TASK GOAL
Scan the lines below; pull out those with "agent".

DATA EXTRACT
• • • • • • •

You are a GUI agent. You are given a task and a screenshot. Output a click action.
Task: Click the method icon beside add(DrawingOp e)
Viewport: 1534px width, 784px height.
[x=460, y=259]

• • • • • • •

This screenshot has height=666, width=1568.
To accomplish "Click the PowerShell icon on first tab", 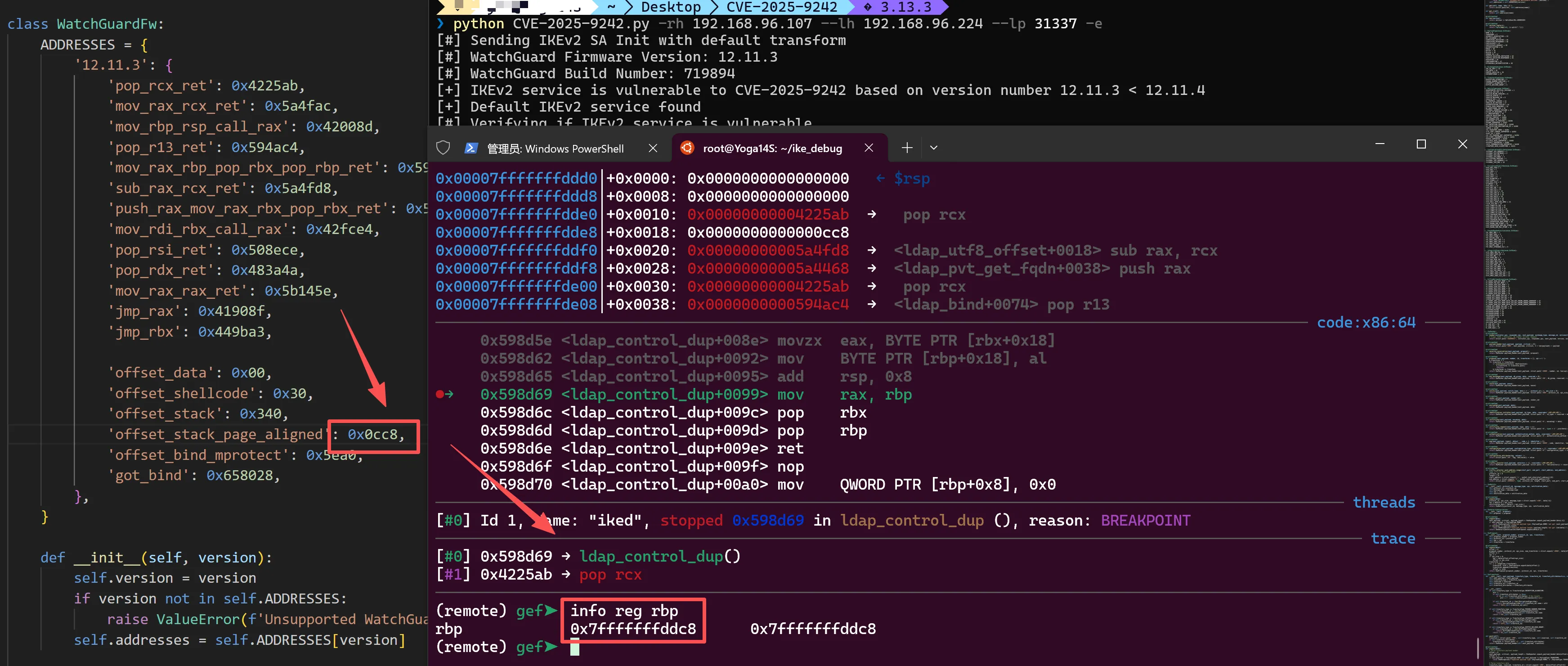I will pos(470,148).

• • • • • • •

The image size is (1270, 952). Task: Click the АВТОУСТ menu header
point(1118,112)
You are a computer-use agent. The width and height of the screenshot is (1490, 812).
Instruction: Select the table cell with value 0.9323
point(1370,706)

• • • • • • •

WRITTEN RESPONSE
You are a GUI agent. You are given a task and a screenshot. Output a click action.
You are a computer-use agent. The width and height of the screenshot is (1490, 812).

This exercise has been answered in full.